How to ban somebody who has done something wrong on your site

[asgsoft]

Well, first of all we need a form where you enter their IP address.

<p>Please enter the IP address you wish to ban:</p>
<form name="form1" method="post" action="banipproc.php">
  <input name="ip" type="text" id="ip">
  <input type="submit" name="Submit" value="Submit">
  <input type="reset" name="Submit2" value="Reset">
</form>

This will take you to a page called banipproc.php

There what we do is add the enetered IP address into a table:

<?php
mysql_connect("localhost", "root", "") or die(mysql_error()); //connect to db
mysql_select_db("dbname") or die(mysql_error()); 
$ip = $_POST['ip']; //get IP address
if(!empty($ip)){ // check it has been entered
mysql_query("INSERT INTO bannedip (ip) VALUES ('$ip')") or die(mysql_error()); //insert into table or give error
echo "<strong>IP Banned</strong><br>";//show success message
}else{
echo "Error, Please go back and fix it.";//otherwise show error message
}
?>

That was easy.

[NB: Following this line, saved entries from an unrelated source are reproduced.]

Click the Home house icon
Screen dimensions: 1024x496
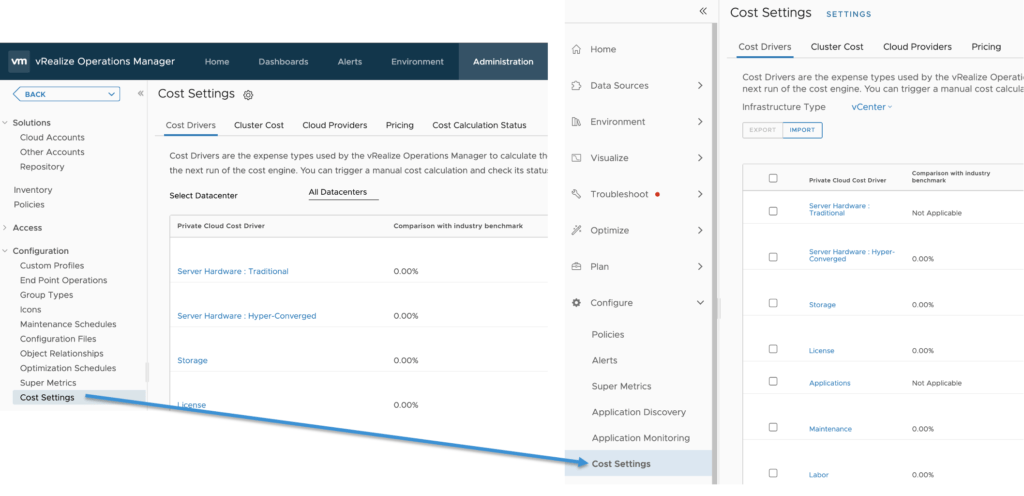[x=576, y=49]
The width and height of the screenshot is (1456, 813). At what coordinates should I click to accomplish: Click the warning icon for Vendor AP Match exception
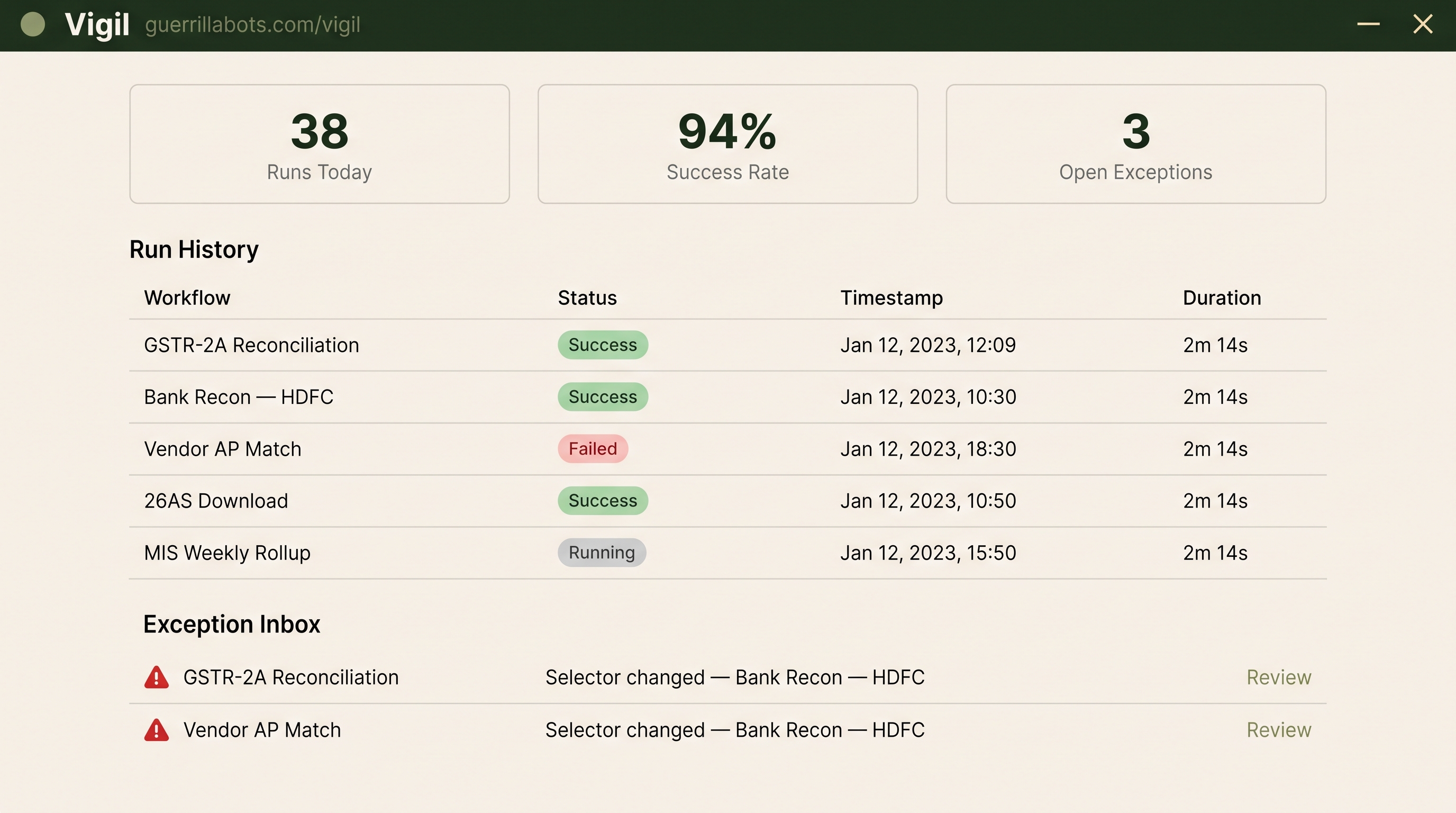click(x=157, y=730)
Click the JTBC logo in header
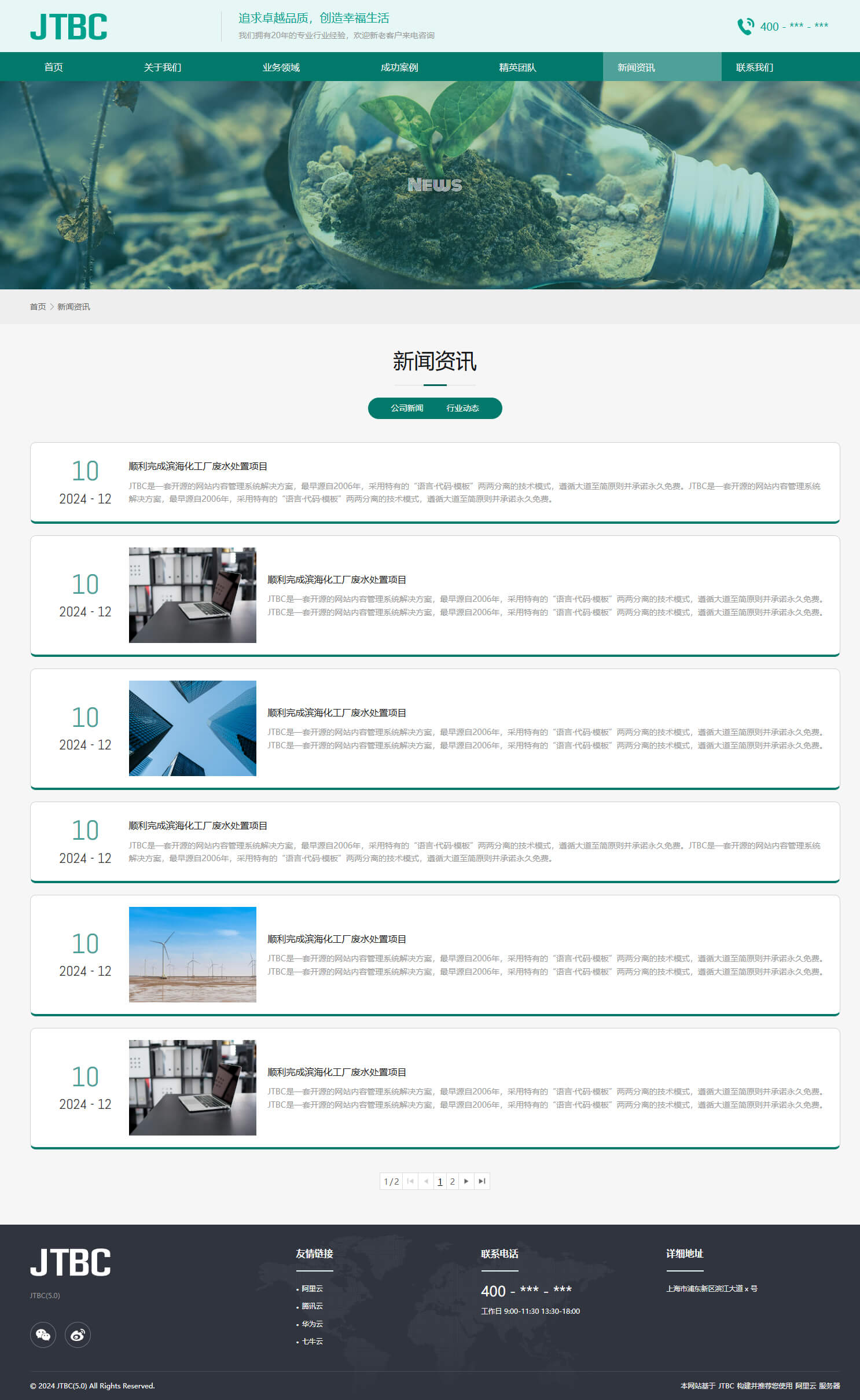This screenshot has height=1400, width=860. tap(69, 27)
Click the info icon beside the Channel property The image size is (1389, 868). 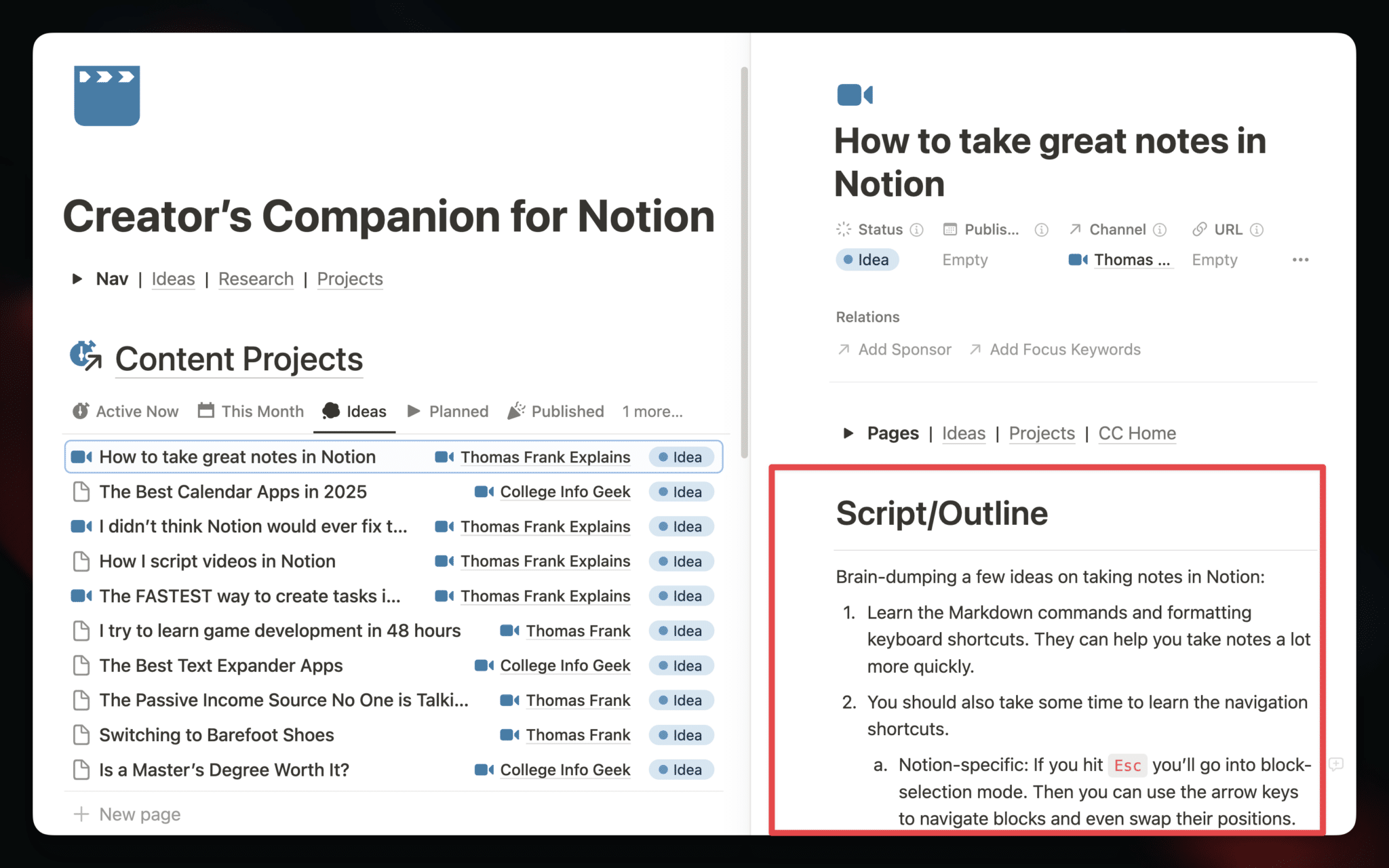[1160, 230]
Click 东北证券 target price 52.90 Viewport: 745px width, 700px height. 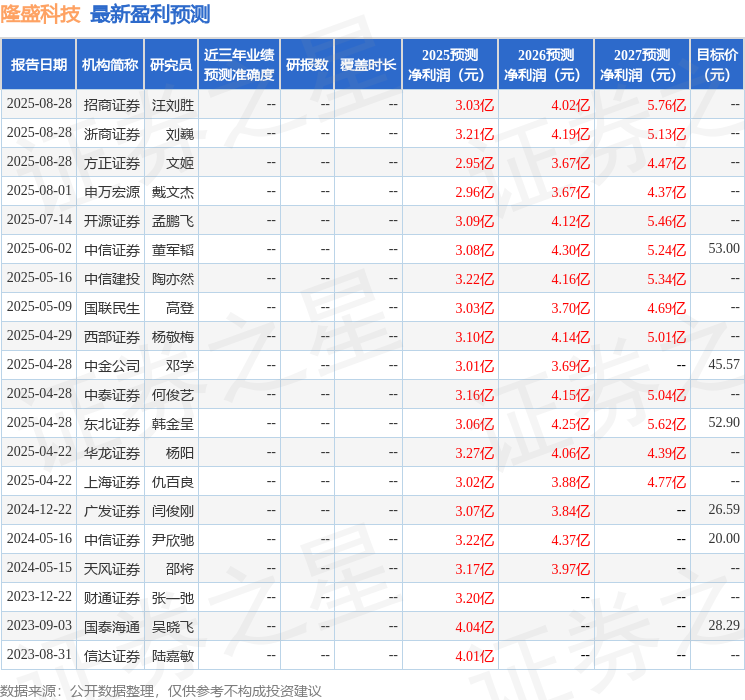click(724, 422)
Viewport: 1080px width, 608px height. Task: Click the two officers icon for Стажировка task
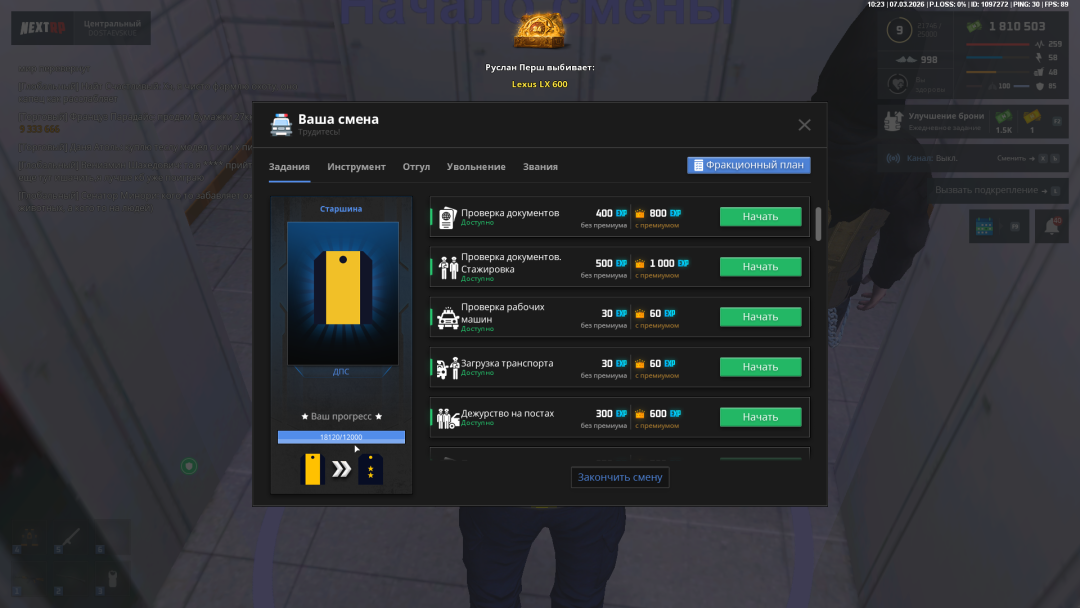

Now you want to display a message to them. So we make a file named banmessage.php

<?php
mysql_connect("localhost", "root", "") or die(mysql_error()); 
mysql_select_db("dbname") or die(mysql_error());//connect to db 
$ip = $_SERVER['REMOTE_ADDR'];//get users IP address
$query = mysql_query("select * from bannedip where ip='$ip'");// see it it exists
$countbans = mysql_num_rows($query); //check its in the db
if($countbans > 0) {
die("You have been banned By The Administrator!");//show message in a "die"
}
?>

Now everyone has a sense of forgiveness and you might want to unban them.

Now you also make a form very simmilar to the one above:

<p>Please enter the IP address you wish to unban:</p>
<form name="form1" method="post" action="unbanipproc.php">
  <input name="ip" type="text" id="ip">
  <input type="submit" name="Submit" value="Submit">
  <input type="reset" name="Submit2" value="Reset">
</form>

This will take you to a page called unbanipproc.php. In there all we do is remove the entery. Like so:

<?php
mysql_connect("localhost", "root", "") or die(mysql_error()); 
mysql_select_db("dbname") or die(mysql_error()); //connect to db
$ip = $_POST['ip']; //get posted IP
if(!empty($ip)){//check something has been sent
mysql_query("DELETE FROM bannedip WHERE `ip` = '$ip'") or die(mysql_error()); //delete ip sent or give error
echo "<strong>IP Allowed Access AGAIN</strong><br>";//show success message
}else{
echo "Error, Please go back and fix it."; //show error message
}
?>

I hope you have found it easy to follow and find it useful.

 

[JuggernautH]

Thnx for this great tutorial, but i would go with banning the ip from cpanel or something like that.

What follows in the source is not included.